Storing and Retrieving Data

# Store data with optional TTL (time-to-live)
cache.put('my_dataframe', df, ttl=3600)  # Expire after 1 hour

# Add metadata
cache.put('my_dataframe', df, metadata={'source': 'database', 'version': 2})

# Retrieve data
df = cache.get('my_dataframe')

# Get a slice of data (efficient for large datasets)
df_slice = cache.get('my_dataframe', offset=1000, limit=100)

# Get as a specific type
arrow_table = cache.get('my_dataframe', target_type='arrow')

SQL Queries

SQL queries are powered by DuckDB and can be run directly against cached tables:

# Tables are registered with the prefix '_cache_'
result = cache.query('''
    SELECT 
        a, 
        COUNT(*) as count 
    FROM _cache_my_dataframe 
    GROUP BY a
''')

# Explain the query plan
explain = cache.explain('SELECT * FROM _cache_my_dataframe WHERE a > 10')
print(explain)

Memory Management

Arrow Cache intelligently manages memory:

# Check current cache status
status = cache.status()
print(f"Cache size: {status['current_size_bytes'] / 1024 / 1024:.2f} MB")
print(f"Entries: {status['entry_count']}")
print(f"Memory usage: {status['memory']['allocated_bytes'] / 1024 / 1024:.2f} MB")

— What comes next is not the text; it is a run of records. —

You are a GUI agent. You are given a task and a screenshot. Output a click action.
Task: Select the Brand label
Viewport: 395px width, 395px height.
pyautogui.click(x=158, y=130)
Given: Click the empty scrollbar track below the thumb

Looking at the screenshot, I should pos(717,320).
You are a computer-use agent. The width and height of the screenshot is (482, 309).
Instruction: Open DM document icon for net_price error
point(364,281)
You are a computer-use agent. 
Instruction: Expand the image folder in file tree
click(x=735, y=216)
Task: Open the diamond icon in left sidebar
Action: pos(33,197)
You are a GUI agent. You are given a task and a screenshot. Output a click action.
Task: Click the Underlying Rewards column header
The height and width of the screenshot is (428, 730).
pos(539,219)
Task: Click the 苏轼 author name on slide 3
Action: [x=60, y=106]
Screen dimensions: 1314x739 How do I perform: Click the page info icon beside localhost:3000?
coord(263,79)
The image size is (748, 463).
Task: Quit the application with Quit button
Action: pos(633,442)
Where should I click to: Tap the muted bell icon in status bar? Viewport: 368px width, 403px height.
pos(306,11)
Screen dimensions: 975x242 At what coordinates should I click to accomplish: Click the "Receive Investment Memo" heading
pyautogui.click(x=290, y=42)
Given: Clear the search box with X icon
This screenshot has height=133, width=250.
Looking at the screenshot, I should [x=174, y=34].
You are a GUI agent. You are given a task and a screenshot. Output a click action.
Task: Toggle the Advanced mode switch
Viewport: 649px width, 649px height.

# Manually clear cache if needed
cache.clear()

Data Persistence

Store and load data to/from disk:

# Persist a dataset to disk
cache.persist('my_dataframe', storage_dir='/path/to/storage')

# Load a persisted dataset
cache.load('my_dataframe', storage_dir='/path/to/storage')

Advanced Features

Working with Large Datasets

Arrow Cache automatically partitions large datasets for efficient memory management:

# Large datasets are automatically partitioned
large_df = pd.read_csv('large_dataset.csv')  # Millions of rows
cache.put('large_data', large_df)

# Get just a slice without loading everything into memory
slice_df = cache.get('large_data', offset=1000000, limit=1000)

Working with GeoPandas

import geopandas as gpd
from arrow_cache import ArrowCache

cache = ArrowCache()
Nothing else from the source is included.